How are Labels Created?Published on February 25, 2014
A Question we often receive at Label Power: How is a printed label made? We reveal exactly how it is done.
Over the years the process of creating labels has advanced to the point that you can now print your own labels at home, but what is the actual process that takes place in order to create a label? That is the question that many of our clients ask out of intrigue.
We reveal the step by step process of how labels are created and the different options there are in creating labels including the material itself, the print method, finishing and the application.
STEP 1: Getting the Material Ready
The first step to creating a label, is to get the required material to print on. That material is called the ‘facestock’ and is the main label material itself, bellow that is the ‘liner’ material from which the label is peeled off from.
On top of the facestock, a ‘coating’ is used if it is needed for extra finish or protection such as being water proof. Bellow the facestock is an ‘adhesive layer’ which is what sticks the labels to the surface.
Generally there are two different types of adhesives for labels:
Removable Adhesive: which means that once the label has been applied, it can be removed and re-applied in most cases without damaging the label.
Permanent Adhesive: This is the most widely used type, it means that once the label has been applied, it will not remove without damaging the label.
The most important choice regarding material is the actual facestock. One of the most common stock materials is the coated paper stock, this is simply regular paper with a coating which can be normal, gloss or matte and can generally tear easily. There is also the laminated stock which is made up of joining together two layers of thin plastic, which is slightly more durable than the coated paper stock. Then there is the synthetic stock which are made up of polyolefin and silica filler which is a strong material which is water resistant, smudge free and long lasting. There are many different types of facestock, all with various purposes. Once the stock has been chosen, it is then fed through a printing machine.
STEP 2: Printing the Actual Label
Next, labels are printed with the label design and other information. This printing is usually done on large industrial printers that produce labels by the thousands or millions per day. At times they are printed straight onto the facestock, at other times they are printed onto another material which is added to the facestock.
Types of printing methods used for labels:
Flexography: This is a common printing method using flexible printing plates made out of rubber/plastic. The plates are wrapped around a cylinder and transferred onto the label material. A plate is made for each separate colour which means it can be a pricy method.
Thermal Printing: Uses a wax based ribbon to apple the print using heat. This form of printing is water proof although is not of highest quality.
Inkjet: Produces images directly onto the paper from digital information using fine streams of ink, usually a cost effective option for smaller runs.

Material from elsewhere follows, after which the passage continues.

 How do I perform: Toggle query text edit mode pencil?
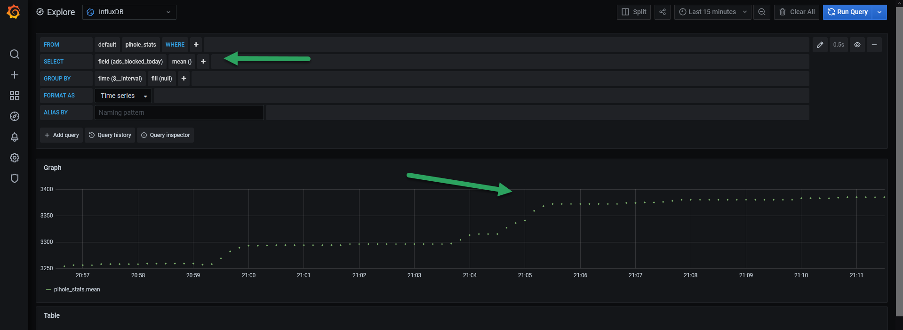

Laser Printing: Uses a laser beam through a lens onto a photosensitive drum which heats up the toner and prints on the paper. These are much faster than ink jet printers and are of higher quality.
Digital Printing: Is the process of electronic documents being transferred digitally from the computer straight to print. It can automatically adjust itself to print text more sharply and fill in gaps as well as print in high quality with bright colours.
An example of label printing:
STEP 3: Cutting and Finishing
After the labels have been printed, they are inspected for quality and then they are cut or laminated. All the processes after the printing are referred to within the Industry as ‘finishing’. This may include die-cutting (cutting the labels with a metal plate), perforation (cutting in a broken dotted line), waste stripping (getting rid of the outside non-cut/non-printed areas), quality inspection and packaging and shipping.
At times a lamination procedure will take place, which is when a protective coat is added to the labels to provide an extra layer against ultra violet radiation, physical damage, moisture or chemicals.
Throughout the label creation process and particularly during the finishing procedure, a quality inspection will take place in which a visual inspection of equipment and the functioning of equipment will be checked for faults throughout. Labels continuously undergo a rigorous quality inspection to see if they match the required specifications and print quality in terms of measurements, colours and adhesive ability.
STEP 4: Applying the Label to the Product
Finally, a step that people often forget is the process of actually sticking the label onto the product which can be harder than one might expect. This process is mostly automated and carried out by machines which are created for this purpose alone. These machines are called label ‘applicators’ that can label hundreds of products within minutes with striking accuracy and can be bought for home use as well as business use. Popular brands of these applicators are the Benchmark, PMR, Primera and Towa brands which can all be purchased right here. Manual application of a label is possible but is not recommended due to the time consumption and unreliable consistency.